§ **Problem set**:
[1] Using the college binge-watch list below, decide whether each statement agrees with it. For each, answer yes or no and quote the deciding words. (a) The writer says the humor of "The Office" is easy to grasp right from the start. (b) "The Office" adds romance and drama to its comedy. (c) Carrie Bradshaw has three best friends in "Sex and the City."
[2] Resume the college binge-watch list below, starting after its last sentence.

My top five shows to binge watch as a college student.


Netflix, Amazon Prime, and Hulu are a college students best friend. These are my top 5 shows you should watch while hanging out in your dorm room.

1. "The Office"


"The Office" is definitely an easy show to binge. Its dry humor and sarcasm can be hard to grasp at first, but eventually, you'll start chuckling at everything Michael says. The characters are all different, so you'll probably be able to relate to them in your own way. Not only is it a comedy, but it also adds in some romance and drama. The things that Dwight, Jim, Pam, and the others do will make you think that working at a paper company really isn't too bad. I don't want to spoil anything for you, so you'll just have to watch it on your own. (That's what she said.)

2. "Sex and the City"


"Sex and the City" is a total classic. I remember when I was younger I heard about the show, but there was no way I was going to watch it. When I got to college I realized there was a lot about the world I hadn't learned. I started watching this show and was instantly hooked. If you love Manhattan and the hustle and bustle of the city, you will fall in love with the show. Carrie Bradshaw and her three best friends show the true meaning of "girl power" as they take on life and love together in the big city.

§ **Data**:
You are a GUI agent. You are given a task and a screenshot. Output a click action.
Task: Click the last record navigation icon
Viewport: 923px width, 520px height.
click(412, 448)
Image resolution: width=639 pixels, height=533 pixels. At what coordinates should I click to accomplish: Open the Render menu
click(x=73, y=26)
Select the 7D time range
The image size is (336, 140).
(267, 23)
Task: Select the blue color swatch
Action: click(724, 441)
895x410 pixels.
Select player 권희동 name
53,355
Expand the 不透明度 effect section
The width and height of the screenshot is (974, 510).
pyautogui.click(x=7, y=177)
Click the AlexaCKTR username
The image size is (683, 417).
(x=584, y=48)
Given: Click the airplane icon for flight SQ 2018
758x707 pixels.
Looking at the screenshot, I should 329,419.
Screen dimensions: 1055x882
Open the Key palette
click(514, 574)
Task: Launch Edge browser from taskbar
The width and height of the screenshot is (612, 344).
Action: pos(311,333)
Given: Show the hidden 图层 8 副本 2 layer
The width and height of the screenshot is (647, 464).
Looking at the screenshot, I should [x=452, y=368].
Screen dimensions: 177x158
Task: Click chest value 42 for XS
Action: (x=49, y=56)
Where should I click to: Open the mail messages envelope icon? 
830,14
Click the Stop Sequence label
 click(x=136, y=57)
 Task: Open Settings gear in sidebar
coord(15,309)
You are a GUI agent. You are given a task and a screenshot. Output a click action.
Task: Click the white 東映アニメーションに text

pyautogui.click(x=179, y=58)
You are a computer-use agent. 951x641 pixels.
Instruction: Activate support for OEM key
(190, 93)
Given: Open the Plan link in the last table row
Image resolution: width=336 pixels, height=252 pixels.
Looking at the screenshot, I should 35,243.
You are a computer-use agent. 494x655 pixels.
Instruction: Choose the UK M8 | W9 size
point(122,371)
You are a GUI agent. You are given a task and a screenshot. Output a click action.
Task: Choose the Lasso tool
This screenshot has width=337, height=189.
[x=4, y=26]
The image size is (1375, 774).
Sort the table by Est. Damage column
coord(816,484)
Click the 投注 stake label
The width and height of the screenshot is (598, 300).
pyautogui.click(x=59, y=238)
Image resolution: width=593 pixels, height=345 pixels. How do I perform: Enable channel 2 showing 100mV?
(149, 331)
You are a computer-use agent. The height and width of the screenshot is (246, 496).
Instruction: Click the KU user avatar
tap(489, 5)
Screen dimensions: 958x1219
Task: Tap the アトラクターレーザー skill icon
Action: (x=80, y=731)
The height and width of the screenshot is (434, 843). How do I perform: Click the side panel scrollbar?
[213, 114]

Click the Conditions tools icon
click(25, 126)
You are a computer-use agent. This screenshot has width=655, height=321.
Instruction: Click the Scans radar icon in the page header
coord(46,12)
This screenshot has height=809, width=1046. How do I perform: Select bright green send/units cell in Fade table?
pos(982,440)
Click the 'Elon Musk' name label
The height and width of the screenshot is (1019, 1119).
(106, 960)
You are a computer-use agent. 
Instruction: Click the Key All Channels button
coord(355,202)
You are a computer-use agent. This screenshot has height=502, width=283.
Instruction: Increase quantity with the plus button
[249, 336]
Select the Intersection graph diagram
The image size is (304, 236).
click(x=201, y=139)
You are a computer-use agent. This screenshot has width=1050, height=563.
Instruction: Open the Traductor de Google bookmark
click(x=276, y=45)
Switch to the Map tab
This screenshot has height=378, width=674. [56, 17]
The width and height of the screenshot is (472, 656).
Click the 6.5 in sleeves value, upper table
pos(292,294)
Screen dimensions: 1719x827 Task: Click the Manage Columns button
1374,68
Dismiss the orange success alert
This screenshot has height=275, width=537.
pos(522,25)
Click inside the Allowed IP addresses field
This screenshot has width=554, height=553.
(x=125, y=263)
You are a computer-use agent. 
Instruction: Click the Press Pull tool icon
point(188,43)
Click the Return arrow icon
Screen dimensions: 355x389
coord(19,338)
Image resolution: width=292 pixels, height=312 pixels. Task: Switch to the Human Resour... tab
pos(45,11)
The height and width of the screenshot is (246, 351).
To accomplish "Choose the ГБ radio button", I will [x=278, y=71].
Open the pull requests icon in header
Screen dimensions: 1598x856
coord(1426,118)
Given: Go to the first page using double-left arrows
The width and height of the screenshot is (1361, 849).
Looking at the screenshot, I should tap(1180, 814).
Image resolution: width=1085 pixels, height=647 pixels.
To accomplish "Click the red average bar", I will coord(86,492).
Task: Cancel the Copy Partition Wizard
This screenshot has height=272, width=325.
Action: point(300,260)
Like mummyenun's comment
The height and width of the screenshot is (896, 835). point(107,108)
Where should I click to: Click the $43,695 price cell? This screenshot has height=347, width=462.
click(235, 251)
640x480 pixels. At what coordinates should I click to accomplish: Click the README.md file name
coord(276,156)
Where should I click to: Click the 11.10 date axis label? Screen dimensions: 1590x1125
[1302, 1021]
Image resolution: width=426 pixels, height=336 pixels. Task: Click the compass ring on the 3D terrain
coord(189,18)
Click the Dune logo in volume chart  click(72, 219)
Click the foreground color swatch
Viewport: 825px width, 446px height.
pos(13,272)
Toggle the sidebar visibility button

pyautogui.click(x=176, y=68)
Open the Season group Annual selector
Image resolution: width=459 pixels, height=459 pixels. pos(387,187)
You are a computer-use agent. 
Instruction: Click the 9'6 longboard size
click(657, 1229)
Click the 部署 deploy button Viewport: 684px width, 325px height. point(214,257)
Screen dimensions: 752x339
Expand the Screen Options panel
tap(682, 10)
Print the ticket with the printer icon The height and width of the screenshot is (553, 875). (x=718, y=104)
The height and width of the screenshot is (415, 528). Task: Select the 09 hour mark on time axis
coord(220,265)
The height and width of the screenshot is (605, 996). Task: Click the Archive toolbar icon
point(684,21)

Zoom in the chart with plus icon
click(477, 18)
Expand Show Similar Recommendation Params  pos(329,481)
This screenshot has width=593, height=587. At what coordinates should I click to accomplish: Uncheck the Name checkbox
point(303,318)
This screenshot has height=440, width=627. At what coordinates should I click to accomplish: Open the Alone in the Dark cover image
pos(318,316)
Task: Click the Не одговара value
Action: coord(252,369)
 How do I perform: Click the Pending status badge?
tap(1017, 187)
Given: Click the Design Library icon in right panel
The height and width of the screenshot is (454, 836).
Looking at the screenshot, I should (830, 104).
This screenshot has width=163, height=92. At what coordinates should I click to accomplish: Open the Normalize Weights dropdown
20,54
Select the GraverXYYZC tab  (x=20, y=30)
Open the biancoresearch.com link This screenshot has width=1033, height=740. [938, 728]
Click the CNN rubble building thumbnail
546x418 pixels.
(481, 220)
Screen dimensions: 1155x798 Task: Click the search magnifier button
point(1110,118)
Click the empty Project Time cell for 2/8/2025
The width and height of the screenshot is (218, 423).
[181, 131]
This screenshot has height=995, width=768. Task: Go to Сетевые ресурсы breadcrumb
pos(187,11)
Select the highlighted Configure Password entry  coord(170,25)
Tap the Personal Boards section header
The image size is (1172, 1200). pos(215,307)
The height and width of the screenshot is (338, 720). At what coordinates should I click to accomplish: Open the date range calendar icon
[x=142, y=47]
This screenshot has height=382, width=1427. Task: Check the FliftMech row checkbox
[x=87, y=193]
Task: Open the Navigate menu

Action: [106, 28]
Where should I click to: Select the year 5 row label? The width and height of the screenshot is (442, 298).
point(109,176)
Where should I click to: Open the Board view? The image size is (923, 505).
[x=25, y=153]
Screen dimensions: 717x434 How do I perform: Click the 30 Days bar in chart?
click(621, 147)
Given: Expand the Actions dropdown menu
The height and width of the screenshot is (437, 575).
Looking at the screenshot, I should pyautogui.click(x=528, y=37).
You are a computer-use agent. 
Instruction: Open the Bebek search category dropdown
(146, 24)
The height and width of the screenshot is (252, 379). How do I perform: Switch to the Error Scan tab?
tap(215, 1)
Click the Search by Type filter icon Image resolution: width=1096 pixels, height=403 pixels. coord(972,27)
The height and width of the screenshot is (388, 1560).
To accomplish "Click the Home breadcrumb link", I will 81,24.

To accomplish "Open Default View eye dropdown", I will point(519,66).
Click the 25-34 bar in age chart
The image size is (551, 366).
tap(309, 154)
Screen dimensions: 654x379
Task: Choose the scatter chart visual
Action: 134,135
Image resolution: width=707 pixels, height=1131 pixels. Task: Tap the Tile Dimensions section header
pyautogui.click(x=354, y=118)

§ **Exercise responses**:
[1]
(a) No: "Its dry humor and sarcasm can be hard to grasp at first"
(b) Yes: "Not only is it a comedy, but it also adds in some romance and drama."
(c) Yes: "Carrie Bradshaw and her three best friends"

[2]
3. "Gilmore Girls"


Another classic, "Gilmore Girls," is an amazing show to watch especially if you're leaving your mom for college. Rory and her mother Lorelai are best friends. It reminded me of my own mother and I, so I ended up watching all seven seasons in one month. It seemed to be so innocent at first, but it is more drama filled than expected. It's interesting to watch her go through high school, just like I did, and experience everything a normal teen would. And who wouldn't want to watch Melissa McCarthy every episode? Of course, I won't spoil this for anyone either, but I will always be #TeamLogan.

4. "The Flash"


I'm typically not into superhero movies or shows, but I was hooked to "The Flash." Rather than being just a basic hero who wins everything and gets the girl, Barry (The Flash) overcomes some pretty intense things throughout his life. After every season I thought the show was going to end, but they came up with so many twists. There was never a dull moment in the show, and you'll learn that not everything is as it seems. There's tragedy, romance, comedy, and a whole lot of drama. What else could you ask for in a show?

5. "Atypical"

"Atypical" is a very easy show to binge. It's honestly very fascinating and has a huge amount of drama. For Sam, life seems to be harder until he finds out that everyone's life is just as hard as his. Their family is different than most, and it taught me a lot of lessons to be a better person. You can finish one whole season in just one night with a couple of people. If you ever need a show to just watch one night with your friends, this is it.